Oakland Athletics’ young left-handed pitcher A.J. Puk is set to undergo shoulder surgery.
And although he’s made significant progress towards a return multiple times now, it appears as though he’ll be sidelined for the foreseeable future.
Manager Bob Melvin announced on Friday that Puk is set to undergo surgery on his left shoulder leaving him out indefinitely. The A’s did not reveal a timetable for his recovery, but it’s fair to assume that he won’t be taking the field any time soon.
The surgery is set to be performed by Dr. Neil ElAttrache, the same person who performed Tommy John surgery on Puk’s left elbow back in 2018. Hopefully this recovery period will be significantly shorter than his last.
The Oakland Athletics first became aware of A.J. Puk’s shoulder issues back in March.
Puk’s shoulder troubles began this spring while pitching down in Arizona. During the first week of March, the A’s opted to shut Puk down with what they called a shoulder strain and his possible rehab time remained uncertain when everything was shut down.
The hope was that the extra time off during the shutdown would allow him to return whenever the season actually started. And for a little while, that seemed to be the case.
By the middle of July, Puk appeared to be well on his way to being re-inserted into the starting rotation ahead of the start of the season. That was before the shoulder issues popped up again and he was shut down once more.
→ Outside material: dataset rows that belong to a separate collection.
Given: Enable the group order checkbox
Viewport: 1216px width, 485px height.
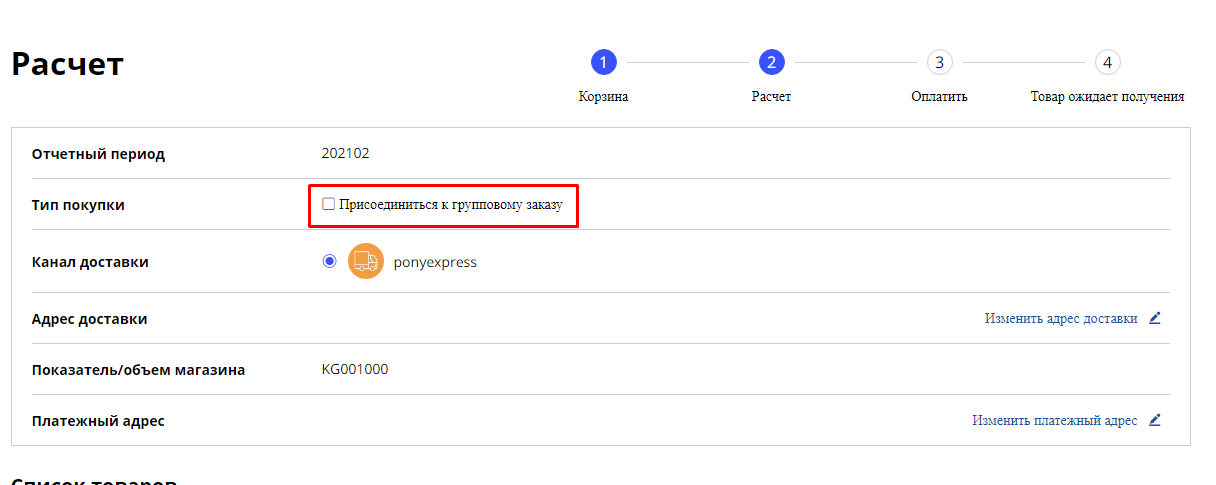Looking at the screenshot, I should [x=328, y=204].
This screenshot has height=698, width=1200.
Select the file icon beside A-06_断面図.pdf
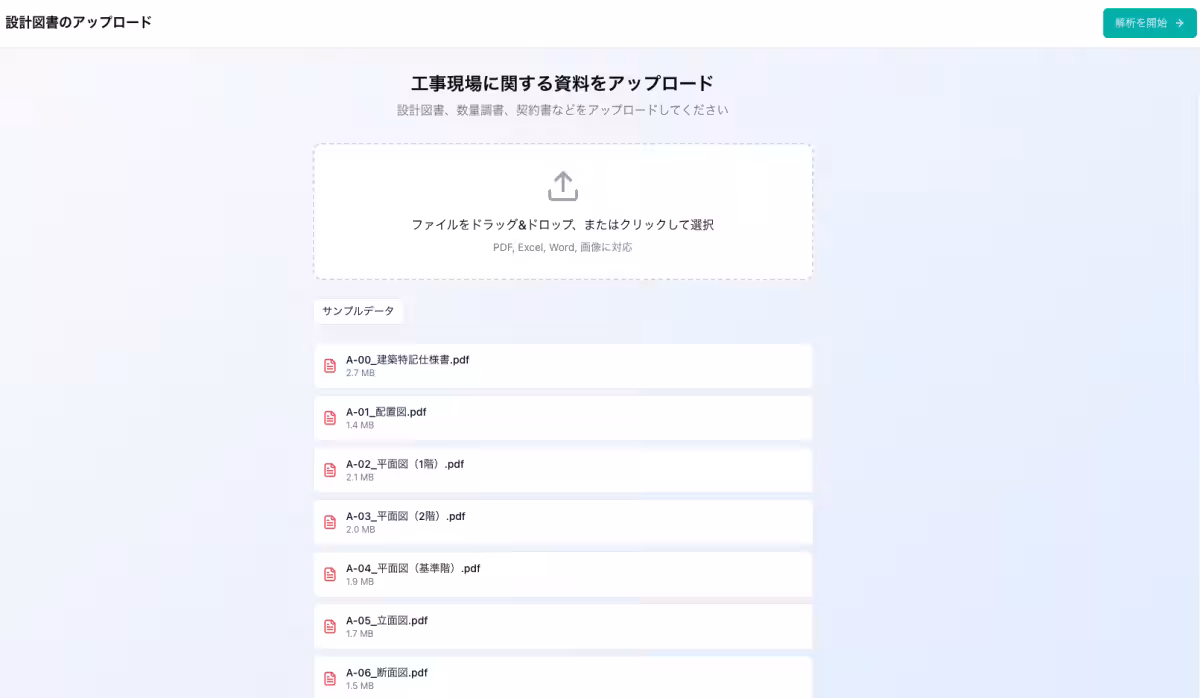(329, 678)
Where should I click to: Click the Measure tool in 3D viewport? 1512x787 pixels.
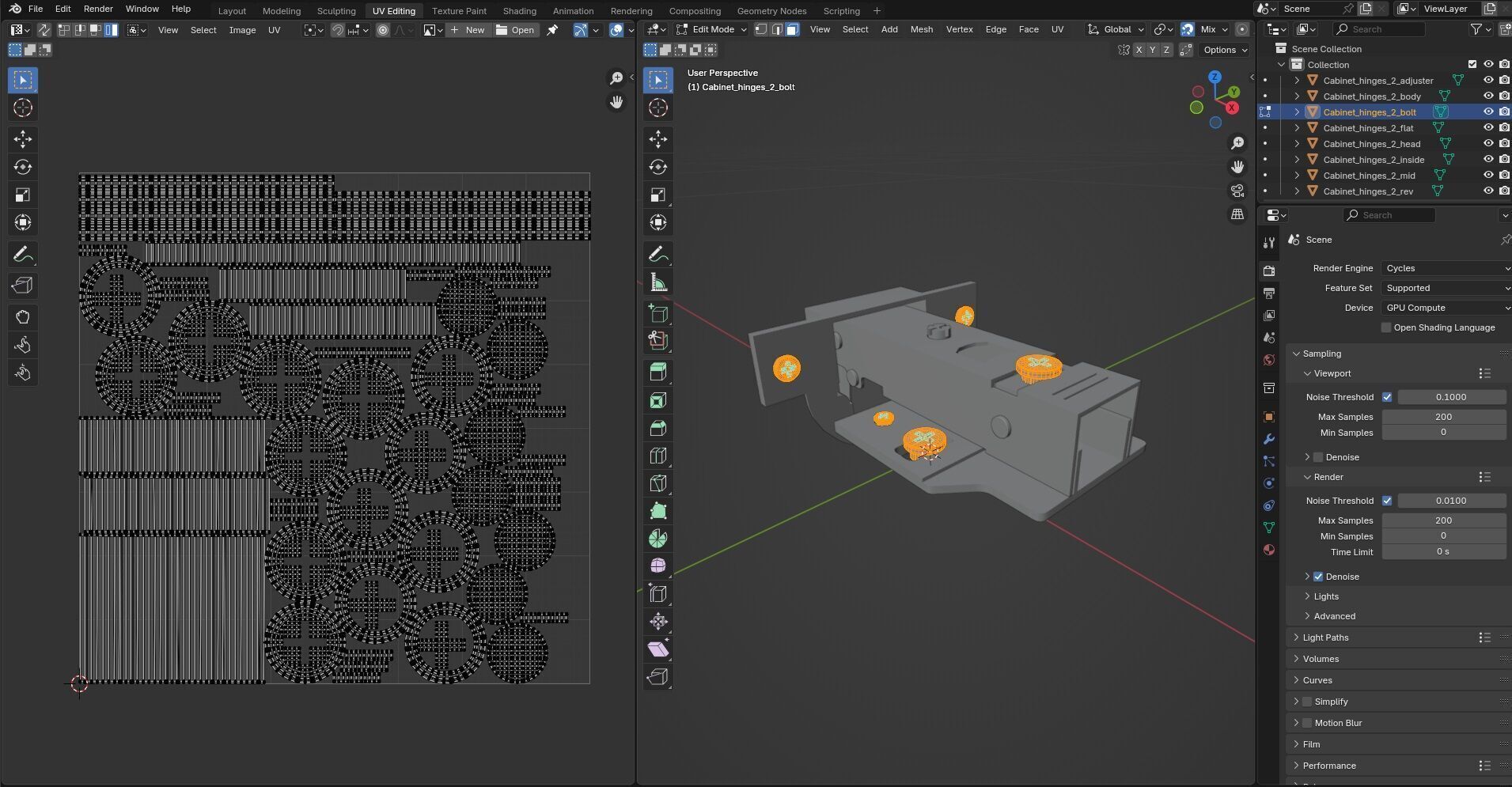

Eventually, Puk began training at the A’s alternate site in San Jose eyeing a return to the majors in a bridge reliever role for the final portion of the regular season and into the postseason.
That was before his shoulder began to bother him for a third time prompting the A’s to shut him down for good and reassess the situation. They ultimately decided that surgery was the right path to take and the result is that he’ll likely miss the remainder of the season.
At this stage, the A’s just want Puk to return healthy in time for next season. Shoulder injuries are nothing to scoff at and it’s best to give their young pitcher time to rehab rather than rush him back for the postseason.
It’s disappointing, sure. But that’s just the reality of the situation.